Had I known it was part of a trilogy, I wouldn't have picked it up; I though I was signing on for a single book of not-extraordinary length. A lot gets resolved—the book mostly stands on its own—so I don't feel like I have to know "what's next." And it's not as if the characters made me want to stick around. The one interesting character, though, may be the subject of the next novel, if The Fractal Prince means who I think it does.
Monday, June 27, 2011
In which I talk only about The Quantum Thief
I finished Hannu Rajaniemi's The Quantum Thief which was, I must agree, an impressive debut. For a string theorist, he writes well. (Joke. I have a daughter who's a physicist.) As other reviewers noted (I only read them after reading the novel), the book is rather laden with invented jargon, especially in the early going, which makes following the details quite a bit of work.

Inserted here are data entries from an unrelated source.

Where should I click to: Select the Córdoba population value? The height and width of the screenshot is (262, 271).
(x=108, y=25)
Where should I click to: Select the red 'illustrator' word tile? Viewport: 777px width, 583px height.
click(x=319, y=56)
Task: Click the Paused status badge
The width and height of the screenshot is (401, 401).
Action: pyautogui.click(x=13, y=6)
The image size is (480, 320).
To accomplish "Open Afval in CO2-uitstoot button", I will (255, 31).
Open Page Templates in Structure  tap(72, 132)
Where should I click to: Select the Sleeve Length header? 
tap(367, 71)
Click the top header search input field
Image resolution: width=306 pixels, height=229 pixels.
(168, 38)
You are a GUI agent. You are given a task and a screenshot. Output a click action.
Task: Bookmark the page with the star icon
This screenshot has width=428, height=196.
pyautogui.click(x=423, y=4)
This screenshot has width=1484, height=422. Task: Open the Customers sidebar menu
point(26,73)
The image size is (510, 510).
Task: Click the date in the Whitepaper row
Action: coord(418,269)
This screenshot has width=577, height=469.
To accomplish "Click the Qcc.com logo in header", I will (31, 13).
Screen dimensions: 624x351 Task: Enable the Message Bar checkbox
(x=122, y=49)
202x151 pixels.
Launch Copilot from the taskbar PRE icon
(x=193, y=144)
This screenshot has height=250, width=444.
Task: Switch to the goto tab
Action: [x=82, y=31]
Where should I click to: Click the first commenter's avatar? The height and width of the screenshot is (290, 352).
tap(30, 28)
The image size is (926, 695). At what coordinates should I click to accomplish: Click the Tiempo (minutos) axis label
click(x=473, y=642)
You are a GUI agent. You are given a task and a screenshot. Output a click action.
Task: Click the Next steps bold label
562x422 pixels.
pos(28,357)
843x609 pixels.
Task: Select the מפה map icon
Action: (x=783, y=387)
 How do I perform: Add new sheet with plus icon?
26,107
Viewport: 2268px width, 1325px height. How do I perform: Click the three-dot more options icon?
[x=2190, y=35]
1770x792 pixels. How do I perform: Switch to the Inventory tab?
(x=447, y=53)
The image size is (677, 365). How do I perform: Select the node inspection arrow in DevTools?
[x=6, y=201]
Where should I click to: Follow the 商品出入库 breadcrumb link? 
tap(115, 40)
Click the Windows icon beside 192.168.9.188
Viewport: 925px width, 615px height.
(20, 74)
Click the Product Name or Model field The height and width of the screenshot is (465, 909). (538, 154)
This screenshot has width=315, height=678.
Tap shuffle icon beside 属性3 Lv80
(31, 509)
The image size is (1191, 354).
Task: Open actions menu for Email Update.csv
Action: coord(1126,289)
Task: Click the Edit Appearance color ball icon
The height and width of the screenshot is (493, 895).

Sometimes, you know what he means; sometimes, I'm convinced even he doesn't know what he means; I do think he's sometimes just having fun with us. (Really, she has a thermonuclear reactor in her hip?) I was unsure whether to take anachronistic phrasings (a computer-ship comments, "You go, girl!") as a sign that the author was being intentionally goofy or just careless. That character of the ship is perhaps too much of a common device, and it plays exactly the expected role once it's clear what that is. Therefore, much of the jargon and quasi-science serves to distract you from the more ordinary parts of the plot, though the plot as a whole is clever and interesting. And there are several intentionally silly moments—two otherworldly gamers dressed as Batman and Robin; the main character playing a part in a dance-death that spells out "memento mori"—along with sly genre references that let us know Rajaniemi is in on the joke.